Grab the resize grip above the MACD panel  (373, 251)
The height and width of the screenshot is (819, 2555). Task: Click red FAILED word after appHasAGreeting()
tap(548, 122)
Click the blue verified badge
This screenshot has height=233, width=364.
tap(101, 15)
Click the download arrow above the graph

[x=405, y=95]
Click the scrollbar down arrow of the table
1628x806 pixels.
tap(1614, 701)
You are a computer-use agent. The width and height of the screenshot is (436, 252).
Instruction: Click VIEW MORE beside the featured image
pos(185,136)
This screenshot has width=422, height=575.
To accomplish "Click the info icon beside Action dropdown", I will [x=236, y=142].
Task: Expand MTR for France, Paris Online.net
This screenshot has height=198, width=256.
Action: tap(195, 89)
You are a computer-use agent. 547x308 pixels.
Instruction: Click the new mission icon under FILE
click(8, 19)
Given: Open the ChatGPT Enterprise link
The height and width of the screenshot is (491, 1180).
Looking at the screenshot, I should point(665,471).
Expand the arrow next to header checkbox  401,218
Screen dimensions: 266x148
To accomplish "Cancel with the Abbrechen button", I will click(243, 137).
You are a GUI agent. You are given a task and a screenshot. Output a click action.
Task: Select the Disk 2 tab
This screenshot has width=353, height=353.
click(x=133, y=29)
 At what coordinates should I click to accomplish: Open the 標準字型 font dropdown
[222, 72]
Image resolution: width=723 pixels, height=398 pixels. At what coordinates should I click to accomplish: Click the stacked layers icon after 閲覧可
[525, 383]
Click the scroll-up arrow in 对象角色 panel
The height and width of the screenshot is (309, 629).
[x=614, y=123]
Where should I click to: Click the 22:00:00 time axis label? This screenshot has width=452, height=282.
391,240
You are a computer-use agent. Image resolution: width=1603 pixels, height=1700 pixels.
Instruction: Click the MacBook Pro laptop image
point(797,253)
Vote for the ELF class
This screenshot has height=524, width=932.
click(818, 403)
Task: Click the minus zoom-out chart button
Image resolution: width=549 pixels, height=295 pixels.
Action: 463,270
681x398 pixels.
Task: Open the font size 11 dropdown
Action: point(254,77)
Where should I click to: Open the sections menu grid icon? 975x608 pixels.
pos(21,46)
● ● ● ●
Scan the lines above for the word "Expand" and copy every one where it occurs.

» Response box:
Task: Expand MTR for France, Paris Online.net
Expand the arrow next to header checkbox  401,218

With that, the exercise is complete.